“Dear little Rossie!” he thought; “if I were free, I believe I’d say yes,—not for the money, but for all she will be when she gets older.” And then there crept over him again that undefinable sense of something lost which he had felt when Rossie said to him, “I would not marry you now for a thousand times the money.”

He was growing greatly interested in Rossie, and found himself very impatient during the last few hours of his journey. What had been done in his absence, he wondered, and was she more reconciled to the fortune which had been thrust upon her, and how would she receive him, and how would she look? She was not handsome, he knew, and yet her face was very, very sweet; her eyes were beautiful, and so was the wavy, nut-brown hair, which she wore so becomingly in her neck,—and at the thought of her hair there came a great lump in Everard’s throat as he remembered the sacrifice the unselfish girl had made for him two years before.

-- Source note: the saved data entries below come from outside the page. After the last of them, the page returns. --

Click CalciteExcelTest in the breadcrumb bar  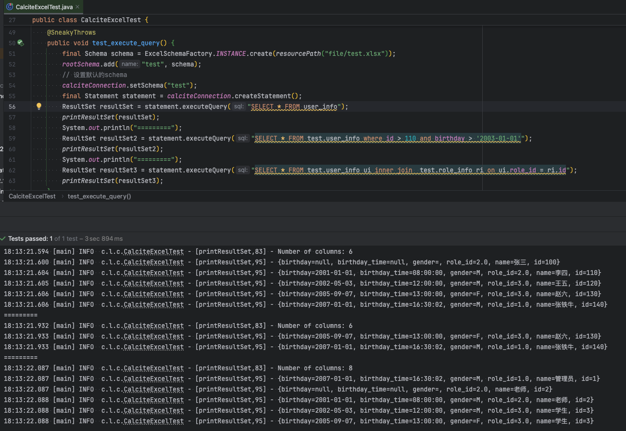[x=32, y=196]
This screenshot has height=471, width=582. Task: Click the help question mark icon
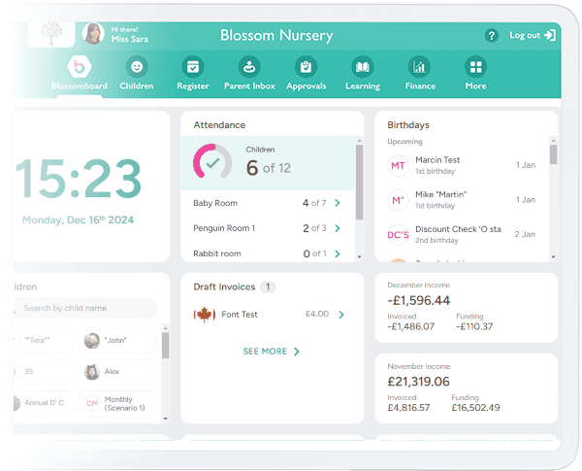point(491,36)
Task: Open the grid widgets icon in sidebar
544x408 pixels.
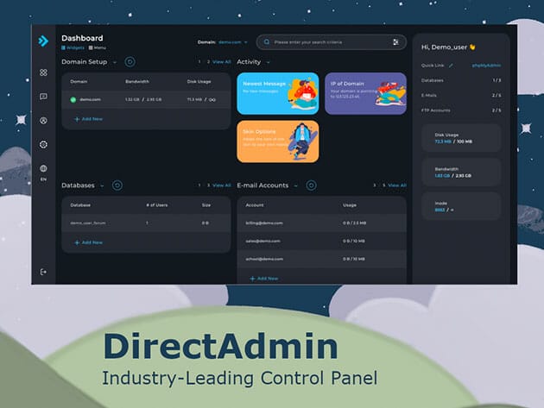Action: (43, 72)
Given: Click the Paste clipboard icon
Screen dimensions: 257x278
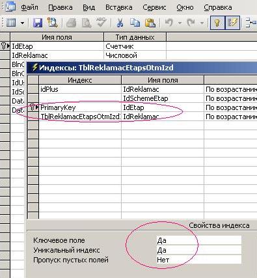Looking at the screenshot, I should [150, 23].
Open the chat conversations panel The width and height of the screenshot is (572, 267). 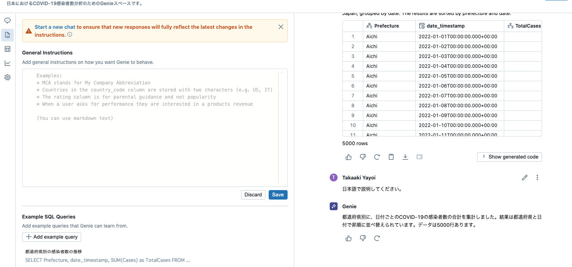click(7, 20)
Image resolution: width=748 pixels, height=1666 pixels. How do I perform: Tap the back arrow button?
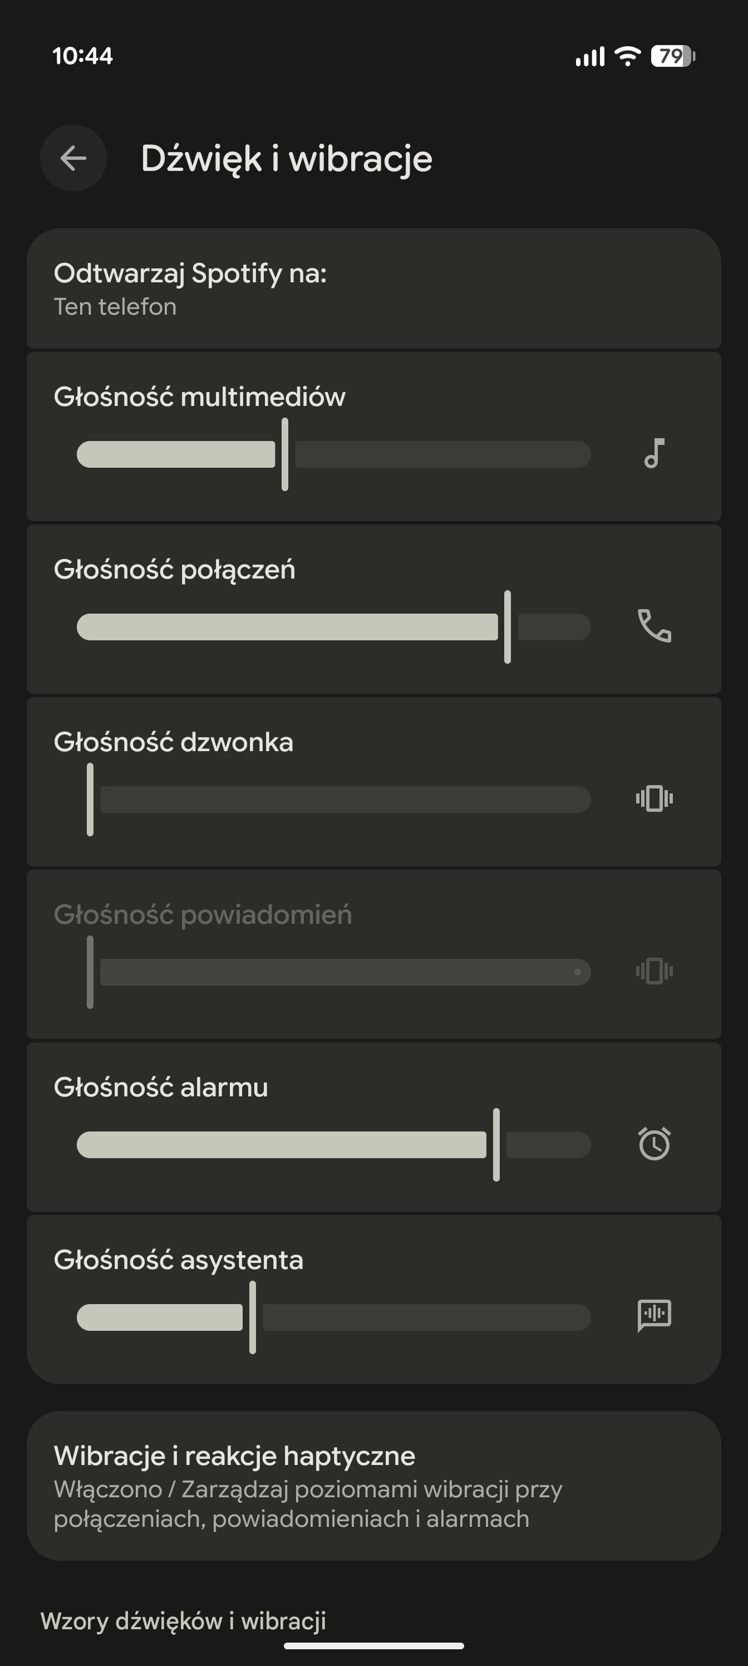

“In all the world there is no one like little Rossie,” he said to himself, and felt his heart beat faster with a thrill of anticipation as the train neared Rothsay and stopped at last at the station.

Taking his valise, which was not heavy, he started at once for the Forrest House, which he reached just as it was growing dark, and the gas was lighted in the dining-room.

CHAPTER XXII.
THE NEW LIFE AT ROTHSAY.

His first impulse was to ring like any stranger at a door not his own, but thinking to himself, “I will not wound her unnecessarily,” he walked into the hall, and, depositing his satchel and hat upon the rack, went to the dining-room, the door of which was ajar, so that the first object which met his view as he entered was Rossie, standing under the chandelier, but so transformed from what she was when he last saw her, that he stood for an instant wondering what she had done; for, instead of a child in short frock and white aprons, with loose flowing hair, he saw a young woman in a long black dress, with her hair twisted into a large, flat coil, and fastened with a comb.

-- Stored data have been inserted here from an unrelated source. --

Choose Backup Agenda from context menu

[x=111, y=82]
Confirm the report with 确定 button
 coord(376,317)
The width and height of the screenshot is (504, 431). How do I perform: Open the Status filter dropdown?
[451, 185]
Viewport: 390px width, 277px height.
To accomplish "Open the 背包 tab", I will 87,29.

The morning after Everard’s departure Rossie had gone with Beatrice to order a black dress, which she insisted should be made long. “I am through with short clothes now,” she said to Beatrice. “I feel so old since I did that shameful thing, that for me to dress like a child would be as absurd as for you to do it. I am not a child. I am at least a hundred years old, and you know, it would never do for an heiress to be dressed like a little girl. How could I discuss business with my lawyer in short clothes and bibs,” and she laughed hysterically as she tried to force back her tears.

She had become convinced that for a few years she must submit to be the nominal owner at least of the Forrest property, and she had made up her mind to certain things from which she could not be turned. One was long dresses, and she carried her point, and gave orders concerning some minor details with a quiet determination which astonished Bee, who had hitherto found her the most pliable and yielding of girls. The dress had been sent home on the very afternoon of Everard’s arrival, and without a thought of his coming, Rossie shut herself in her room, and began the work of transformation, first by twisting up her flowing hair, which added, she thought, at least two years to her appearance, though she did not quite like the effect, it was so unlike herself. But the long dress was a success, and she liked the sound of the trailing skirt on the carpet, and looked at herself in the glass more than she had ever done before in her life at one time, and felt quite satisfied with the tout ensemble when she at last went down to the dining-room, where she was standing when Everard came in.

She had been very lonely during his absence, and she was wondering where he had gone, and when he would return, when the door in the hall opened, and he was there before her.